昨今よく聞く都市生活者の移住トラブルの原因の根っこは、この「仕事と稼ぎ」の理解度の差、温度差によるのではないかと思います。
わたくしが農村に行くのは自分の稼ぎのためでしたが、当時は自分の仕事(稼ぎ)によって地域で有機農業を営む人々の輪が広がり、売上が増えることで、結果として地域に貢献することができるのではと考えていました。
さらに自分が得意とする文章で、農家の方々の思いや実績を都市生活者・消費者に伝える、つまり媒介者(ミディアム)として機能することも、その一助になるのでは。そう考え、ようやく気持ちが落ち着きました。
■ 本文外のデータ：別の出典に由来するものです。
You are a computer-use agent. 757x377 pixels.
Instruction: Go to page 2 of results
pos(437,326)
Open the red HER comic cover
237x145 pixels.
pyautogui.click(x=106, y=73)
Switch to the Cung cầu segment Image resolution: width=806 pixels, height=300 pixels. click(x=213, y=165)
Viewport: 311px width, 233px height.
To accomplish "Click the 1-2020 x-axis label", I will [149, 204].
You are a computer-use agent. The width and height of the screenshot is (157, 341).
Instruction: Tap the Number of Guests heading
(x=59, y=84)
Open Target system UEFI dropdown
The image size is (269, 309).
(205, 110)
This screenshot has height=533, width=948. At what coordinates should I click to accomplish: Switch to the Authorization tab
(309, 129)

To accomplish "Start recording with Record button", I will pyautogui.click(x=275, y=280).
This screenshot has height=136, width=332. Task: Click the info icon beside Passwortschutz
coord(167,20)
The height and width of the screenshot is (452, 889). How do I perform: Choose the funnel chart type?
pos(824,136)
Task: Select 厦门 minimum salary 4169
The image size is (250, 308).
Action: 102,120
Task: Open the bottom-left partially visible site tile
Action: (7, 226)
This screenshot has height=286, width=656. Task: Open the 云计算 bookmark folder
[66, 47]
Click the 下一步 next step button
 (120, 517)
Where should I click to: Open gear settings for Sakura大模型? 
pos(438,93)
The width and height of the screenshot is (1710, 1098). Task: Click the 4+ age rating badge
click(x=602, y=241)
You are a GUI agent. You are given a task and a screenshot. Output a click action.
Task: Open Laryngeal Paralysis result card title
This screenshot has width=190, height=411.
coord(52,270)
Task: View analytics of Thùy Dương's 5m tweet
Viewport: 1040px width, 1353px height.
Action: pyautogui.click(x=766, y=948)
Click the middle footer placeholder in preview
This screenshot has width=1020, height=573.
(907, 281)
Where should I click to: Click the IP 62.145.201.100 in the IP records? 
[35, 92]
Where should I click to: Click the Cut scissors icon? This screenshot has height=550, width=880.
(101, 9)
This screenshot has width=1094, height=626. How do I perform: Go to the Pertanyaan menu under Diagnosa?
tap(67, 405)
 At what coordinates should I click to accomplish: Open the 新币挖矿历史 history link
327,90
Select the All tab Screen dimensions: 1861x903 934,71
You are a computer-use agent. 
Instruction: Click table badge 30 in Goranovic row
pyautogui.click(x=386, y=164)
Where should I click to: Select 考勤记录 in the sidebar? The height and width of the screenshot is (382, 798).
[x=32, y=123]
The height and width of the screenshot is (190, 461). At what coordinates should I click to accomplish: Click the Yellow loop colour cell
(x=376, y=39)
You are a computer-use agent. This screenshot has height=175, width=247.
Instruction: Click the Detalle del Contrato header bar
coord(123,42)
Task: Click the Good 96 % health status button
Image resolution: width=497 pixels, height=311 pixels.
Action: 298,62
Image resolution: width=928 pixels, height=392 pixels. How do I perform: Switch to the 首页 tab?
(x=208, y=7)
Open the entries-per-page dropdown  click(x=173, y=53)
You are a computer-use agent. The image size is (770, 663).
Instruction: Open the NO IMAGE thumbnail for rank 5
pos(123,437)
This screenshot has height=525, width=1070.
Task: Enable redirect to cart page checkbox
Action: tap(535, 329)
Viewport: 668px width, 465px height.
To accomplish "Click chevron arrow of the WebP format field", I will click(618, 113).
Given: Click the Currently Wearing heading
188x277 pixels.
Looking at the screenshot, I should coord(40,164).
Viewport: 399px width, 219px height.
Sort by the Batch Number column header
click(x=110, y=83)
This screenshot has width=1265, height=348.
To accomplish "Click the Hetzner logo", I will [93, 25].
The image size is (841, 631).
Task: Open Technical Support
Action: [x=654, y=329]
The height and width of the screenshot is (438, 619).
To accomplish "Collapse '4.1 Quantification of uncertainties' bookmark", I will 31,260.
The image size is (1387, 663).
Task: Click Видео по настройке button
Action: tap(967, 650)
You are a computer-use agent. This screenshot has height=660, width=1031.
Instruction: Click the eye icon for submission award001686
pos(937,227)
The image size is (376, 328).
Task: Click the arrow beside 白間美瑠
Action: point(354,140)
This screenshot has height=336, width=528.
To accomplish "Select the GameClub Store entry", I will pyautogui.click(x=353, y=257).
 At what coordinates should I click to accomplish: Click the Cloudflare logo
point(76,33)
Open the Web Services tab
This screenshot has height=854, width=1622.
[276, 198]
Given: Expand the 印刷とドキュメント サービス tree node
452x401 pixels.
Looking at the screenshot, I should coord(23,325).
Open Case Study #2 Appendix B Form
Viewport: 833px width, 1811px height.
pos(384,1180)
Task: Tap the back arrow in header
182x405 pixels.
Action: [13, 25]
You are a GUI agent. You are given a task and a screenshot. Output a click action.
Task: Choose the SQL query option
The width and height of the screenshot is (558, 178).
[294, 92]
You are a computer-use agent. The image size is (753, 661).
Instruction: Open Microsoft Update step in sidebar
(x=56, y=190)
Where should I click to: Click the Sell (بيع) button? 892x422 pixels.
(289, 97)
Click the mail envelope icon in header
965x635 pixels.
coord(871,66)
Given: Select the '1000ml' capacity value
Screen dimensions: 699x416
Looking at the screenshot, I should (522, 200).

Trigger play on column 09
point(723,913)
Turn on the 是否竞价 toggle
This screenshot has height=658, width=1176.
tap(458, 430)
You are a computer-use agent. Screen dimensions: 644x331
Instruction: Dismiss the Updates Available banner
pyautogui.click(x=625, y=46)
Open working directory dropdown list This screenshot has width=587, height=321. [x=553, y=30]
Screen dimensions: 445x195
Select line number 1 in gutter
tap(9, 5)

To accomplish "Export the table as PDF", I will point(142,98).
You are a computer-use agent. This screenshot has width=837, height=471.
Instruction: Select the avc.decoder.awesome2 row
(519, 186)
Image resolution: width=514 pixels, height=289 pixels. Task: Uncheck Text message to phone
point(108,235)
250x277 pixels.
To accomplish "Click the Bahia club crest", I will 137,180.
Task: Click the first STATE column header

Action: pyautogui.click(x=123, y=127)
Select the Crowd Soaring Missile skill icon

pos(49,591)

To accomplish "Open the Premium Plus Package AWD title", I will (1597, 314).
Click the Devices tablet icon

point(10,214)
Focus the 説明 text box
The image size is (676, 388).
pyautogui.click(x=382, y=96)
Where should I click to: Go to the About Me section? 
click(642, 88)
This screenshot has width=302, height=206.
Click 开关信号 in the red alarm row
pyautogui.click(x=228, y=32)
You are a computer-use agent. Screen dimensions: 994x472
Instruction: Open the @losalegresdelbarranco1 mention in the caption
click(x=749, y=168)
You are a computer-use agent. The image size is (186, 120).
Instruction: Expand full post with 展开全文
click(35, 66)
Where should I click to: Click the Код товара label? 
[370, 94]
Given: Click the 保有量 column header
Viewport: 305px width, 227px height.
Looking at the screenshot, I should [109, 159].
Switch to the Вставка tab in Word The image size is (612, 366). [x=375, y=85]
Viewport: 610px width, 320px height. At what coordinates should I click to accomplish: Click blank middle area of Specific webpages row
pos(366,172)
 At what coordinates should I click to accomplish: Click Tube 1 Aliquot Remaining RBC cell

わたくしはこのとき初めて自分が「媒介者=ミディアム」になることを決意し、少し安心したのです。都市生活者でも地域に関わることができる。できるはずだと。
人生の折り返し地点で考える。これからの「仕事」と「媒介者」としての役割
現在のわたくしは、有機農業との関わりがほぼなくなり「稼ぎ」のみに邁進しています。今の仕事(稼ぎ)も少しだけ住んでいる地域に貢献していますが、以前のわたくしにはくらぶべくもありません。
すでに人生は折り返し地点を過ぎ、かなり後半戦になってきました。
これからのわたくしがすべき「仕事」はなんだろう? 今得意としていることは? 以前と変わらずわたくしが得意なのは「平易な言葉でなにかを伝えること」だけです。
もしかしたらわたくしに残された仕事は、文章を書き、真実を平易な言葉で媒介することかもしれません。そして、それがいつかそれが誰かの役に立ち、地域や次世代の仕事につながるのかもしれません。
これから何をしていくべきか。少しずつ考えていこうと思っています。